Originally published at: http://boingboing.net/2016/08/16/people-being-stabbed-in-mediev.html
…
In before the Black Knight “It’s a flesh wound.” memes.
Also people were hardcore back then. Before the guillotine was invented, beheadings could be a messy process. I can’t recall who it was, and executions and beheading searches are mostly ISIS and terrorist links I’d rather not look at, but there was an Englishmen sentenced to a beheading. The executioner swung his sword, but only got about half way through the neck. The condemned said something like, “Steady, lad.” and died on the 2nd swing.

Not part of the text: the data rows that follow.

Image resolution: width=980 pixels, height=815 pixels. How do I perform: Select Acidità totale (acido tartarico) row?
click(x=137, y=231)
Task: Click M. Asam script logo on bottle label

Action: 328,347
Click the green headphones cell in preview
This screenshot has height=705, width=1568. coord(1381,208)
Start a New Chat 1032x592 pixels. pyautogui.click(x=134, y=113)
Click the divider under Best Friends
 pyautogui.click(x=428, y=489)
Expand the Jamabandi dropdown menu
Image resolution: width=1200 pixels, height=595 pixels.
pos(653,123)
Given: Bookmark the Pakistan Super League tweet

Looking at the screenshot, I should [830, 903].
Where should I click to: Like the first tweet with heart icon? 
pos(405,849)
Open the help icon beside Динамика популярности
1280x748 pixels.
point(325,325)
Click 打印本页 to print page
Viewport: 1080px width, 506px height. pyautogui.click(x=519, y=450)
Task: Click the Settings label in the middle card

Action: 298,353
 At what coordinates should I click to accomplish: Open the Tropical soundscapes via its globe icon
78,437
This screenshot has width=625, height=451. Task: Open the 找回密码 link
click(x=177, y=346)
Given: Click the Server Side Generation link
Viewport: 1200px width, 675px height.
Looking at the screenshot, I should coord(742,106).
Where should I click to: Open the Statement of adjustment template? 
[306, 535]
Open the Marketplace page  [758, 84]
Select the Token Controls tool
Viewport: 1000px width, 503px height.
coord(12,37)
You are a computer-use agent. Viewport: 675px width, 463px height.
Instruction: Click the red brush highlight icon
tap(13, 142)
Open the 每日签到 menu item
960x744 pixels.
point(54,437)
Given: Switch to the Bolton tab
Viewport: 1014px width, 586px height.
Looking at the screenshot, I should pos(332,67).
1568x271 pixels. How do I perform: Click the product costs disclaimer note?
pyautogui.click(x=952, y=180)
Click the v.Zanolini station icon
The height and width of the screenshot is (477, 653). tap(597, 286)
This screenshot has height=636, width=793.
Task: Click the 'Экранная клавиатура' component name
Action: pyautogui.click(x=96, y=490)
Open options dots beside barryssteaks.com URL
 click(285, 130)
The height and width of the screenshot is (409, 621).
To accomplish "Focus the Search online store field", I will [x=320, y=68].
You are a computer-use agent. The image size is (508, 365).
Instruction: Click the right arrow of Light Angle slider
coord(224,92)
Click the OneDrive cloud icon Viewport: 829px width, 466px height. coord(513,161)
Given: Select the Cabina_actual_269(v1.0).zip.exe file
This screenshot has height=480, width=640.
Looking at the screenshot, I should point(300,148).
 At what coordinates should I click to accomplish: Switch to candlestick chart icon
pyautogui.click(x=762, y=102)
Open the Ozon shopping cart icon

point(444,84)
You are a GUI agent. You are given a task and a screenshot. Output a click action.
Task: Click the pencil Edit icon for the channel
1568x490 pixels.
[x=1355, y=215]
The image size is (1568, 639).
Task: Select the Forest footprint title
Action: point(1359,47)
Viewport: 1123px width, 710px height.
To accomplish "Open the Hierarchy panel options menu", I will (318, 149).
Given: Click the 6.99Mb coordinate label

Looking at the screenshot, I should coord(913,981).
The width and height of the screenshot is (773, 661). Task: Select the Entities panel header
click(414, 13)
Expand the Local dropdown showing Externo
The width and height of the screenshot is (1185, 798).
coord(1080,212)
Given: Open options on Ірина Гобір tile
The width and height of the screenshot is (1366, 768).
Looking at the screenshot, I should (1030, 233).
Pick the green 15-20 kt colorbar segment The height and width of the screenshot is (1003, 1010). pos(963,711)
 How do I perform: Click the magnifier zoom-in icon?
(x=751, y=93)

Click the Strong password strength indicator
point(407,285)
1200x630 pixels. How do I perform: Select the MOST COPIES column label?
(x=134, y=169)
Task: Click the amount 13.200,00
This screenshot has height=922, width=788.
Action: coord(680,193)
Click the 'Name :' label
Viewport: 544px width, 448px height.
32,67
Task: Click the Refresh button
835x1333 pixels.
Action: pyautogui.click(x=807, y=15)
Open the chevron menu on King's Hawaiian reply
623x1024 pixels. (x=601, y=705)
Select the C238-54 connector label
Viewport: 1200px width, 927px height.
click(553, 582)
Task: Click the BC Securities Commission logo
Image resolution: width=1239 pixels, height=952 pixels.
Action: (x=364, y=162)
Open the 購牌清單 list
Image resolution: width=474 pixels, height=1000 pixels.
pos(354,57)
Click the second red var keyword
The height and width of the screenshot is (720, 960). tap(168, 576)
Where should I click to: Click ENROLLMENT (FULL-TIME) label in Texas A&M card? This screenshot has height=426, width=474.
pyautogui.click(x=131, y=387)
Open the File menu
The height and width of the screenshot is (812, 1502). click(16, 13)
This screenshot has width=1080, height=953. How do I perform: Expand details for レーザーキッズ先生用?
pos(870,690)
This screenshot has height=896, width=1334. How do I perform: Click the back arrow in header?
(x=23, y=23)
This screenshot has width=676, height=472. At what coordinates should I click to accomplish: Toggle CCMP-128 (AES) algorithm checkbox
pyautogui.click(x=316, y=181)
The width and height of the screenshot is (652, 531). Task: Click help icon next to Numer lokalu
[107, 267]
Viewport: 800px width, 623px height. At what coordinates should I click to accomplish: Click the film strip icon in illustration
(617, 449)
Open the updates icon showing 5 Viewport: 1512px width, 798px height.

There is a long history of executions being botched, usually because the executioner was drunk (if your day job was to get close to someone and kill them, you would probably be drunk too). This is why the Guillotine was supposed to be a humane way of execution.
Not that all people want humane. Spain didn’t stop garroting people until after Franco died.
And the US still botches executions on a regular basis.
As horrific as it is, a Chinese-style bullet to the back of the head is a quicker, more reliable death than US methods. As would be inert gas hypoxia. However, the death penalty is wrapped up in all sorts of politics, including by people who want the justice system to be retributive.
The art style is interesting, and looking at some of the HEMA stuff there is a lot of this.
“But really, Democrats are just as bad.”
As I recall, nobles in Britain were hung with a silk rope- so as not to irritate the skin of their privileged necks.
And, occasionally, special swordsmen were brought in to insure a single swing got the job done.
Grisly stuff.
“Hi, I’d like to add you to my professional network on LinkedIn.”
It brings up the issue of whether a clinically clean death or a horrific, violent death will A) have more deterrent effect, B) inure us more to killing people. If either.
I wonder what is up with the smiling victims of violence in the OP, though. Are they supposed to make the violence OK? After all, it is God’s will, or something…
I’m thinking that perhaps the artists lacked the skill, or perhaps simply the will, to depict human suffering. Presumably those medieval monks didn’t get out much.
See:
http://the-toast.net/2016/06/15/the-toast-looks-back-the-best-of-two-monks/
(RIP Toast.)
I guessed you’d have to compare and contrast their depictions of Jesus on the cross. If he’s smiling then your thesis is correct…
This is going to hurt me more than it hurts you.
The day the music died.
I read somewhere that Elizabethan actors would wear blood-filled sheep’s bladders to provide sufficiently grisly deaths for their characters.
Otherwise they would quickly run out of people willing to play Polonius.
Uhg. Even with modern detergents and fake blood, getting stains out of costumes is a PIA. I shudder to imagine what it would be like with real blood and nothing but lye soap.
“Uh oh, I think somebody’s got a case of the Mondays!”
And stale urine plenty of stale urine.
“Excuse me, sir, you have something… something sticking out of your… right there. No, there. Let me get it.”
Oh, I have got just the WORST headache. It’s like there’s this…I dunno…Sword? Just Jabbing me. Right. Here. God. I need some headache powders. In. The. Worst. Way.